Whenever a line carries the word "each", pull it out of the entries.

(Collected data entries)
□ □ □ □
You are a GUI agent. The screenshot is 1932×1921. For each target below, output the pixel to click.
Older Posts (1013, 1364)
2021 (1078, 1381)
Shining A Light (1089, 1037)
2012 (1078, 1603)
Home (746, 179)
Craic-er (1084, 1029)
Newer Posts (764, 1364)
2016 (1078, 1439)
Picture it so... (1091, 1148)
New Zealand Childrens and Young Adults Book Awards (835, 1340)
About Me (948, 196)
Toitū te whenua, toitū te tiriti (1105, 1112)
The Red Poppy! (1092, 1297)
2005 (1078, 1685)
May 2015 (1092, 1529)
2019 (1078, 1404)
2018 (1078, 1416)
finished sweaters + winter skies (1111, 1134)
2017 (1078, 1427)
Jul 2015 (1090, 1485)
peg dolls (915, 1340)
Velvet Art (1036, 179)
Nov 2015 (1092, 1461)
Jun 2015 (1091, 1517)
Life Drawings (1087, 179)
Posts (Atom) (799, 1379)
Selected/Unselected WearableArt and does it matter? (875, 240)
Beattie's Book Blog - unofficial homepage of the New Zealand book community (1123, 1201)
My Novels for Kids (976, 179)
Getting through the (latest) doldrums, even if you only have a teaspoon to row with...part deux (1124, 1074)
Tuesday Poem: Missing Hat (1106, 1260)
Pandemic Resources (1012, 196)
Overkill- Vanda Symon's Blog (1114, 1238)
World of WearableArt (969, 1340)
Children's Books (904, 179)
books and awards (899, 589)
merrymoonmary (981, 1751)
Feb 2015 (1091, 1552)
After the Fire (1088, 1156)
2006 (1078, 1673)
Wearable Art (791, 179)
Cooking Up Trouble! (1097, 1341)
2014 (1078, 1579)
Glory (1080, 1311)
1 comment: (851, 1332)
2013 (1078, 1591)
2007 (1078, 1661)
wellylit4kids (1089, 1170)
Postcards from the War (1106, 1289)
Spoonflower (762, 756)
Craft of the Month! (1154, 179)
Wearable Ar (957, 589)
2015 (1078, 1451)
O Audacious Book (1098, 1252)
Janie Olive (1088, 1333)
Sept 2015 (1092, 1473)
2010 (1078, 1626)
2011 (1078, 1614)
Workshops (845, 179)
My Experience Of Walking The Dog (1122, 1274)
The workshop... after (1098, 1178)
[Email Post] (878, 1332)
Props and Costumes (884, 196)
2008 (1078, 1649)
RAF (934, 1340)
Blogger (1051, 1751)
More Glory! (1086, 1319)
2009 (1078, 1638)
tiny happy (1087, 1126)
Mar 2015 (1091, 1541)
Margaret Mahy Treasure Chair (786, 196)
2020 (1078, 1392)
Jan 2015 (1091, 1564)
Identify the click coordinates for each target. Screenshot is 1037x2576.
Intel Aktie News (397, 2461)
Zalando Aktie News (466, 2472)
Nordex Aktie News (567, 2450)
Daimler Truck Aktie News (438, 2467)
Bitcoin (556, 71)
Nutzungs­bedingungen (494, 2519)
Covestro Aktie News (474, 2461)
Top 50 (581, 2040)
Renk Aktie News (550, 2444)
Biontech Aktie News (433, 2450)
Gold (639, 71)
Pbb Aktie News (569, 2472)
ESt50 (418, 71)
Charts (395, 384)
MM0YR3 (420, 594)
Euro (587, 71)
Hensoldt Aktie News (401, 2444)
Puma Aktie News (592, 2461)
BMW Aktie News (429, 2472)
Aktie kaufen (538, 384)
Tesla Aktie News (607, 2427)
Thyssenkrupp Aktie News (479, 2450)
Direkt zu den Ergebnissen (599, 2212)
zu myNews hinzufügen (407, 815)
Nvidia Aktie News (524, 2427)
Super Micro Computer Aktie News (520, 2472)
□ □ □ □
* **ANSWER FOR THIS EXERCISE**:
You are a GUI agent. The screenshot is 1932×1921. For each target below, output the pixel to click.
Identify the click coordinates for each target. Screenshot is 1037x2576.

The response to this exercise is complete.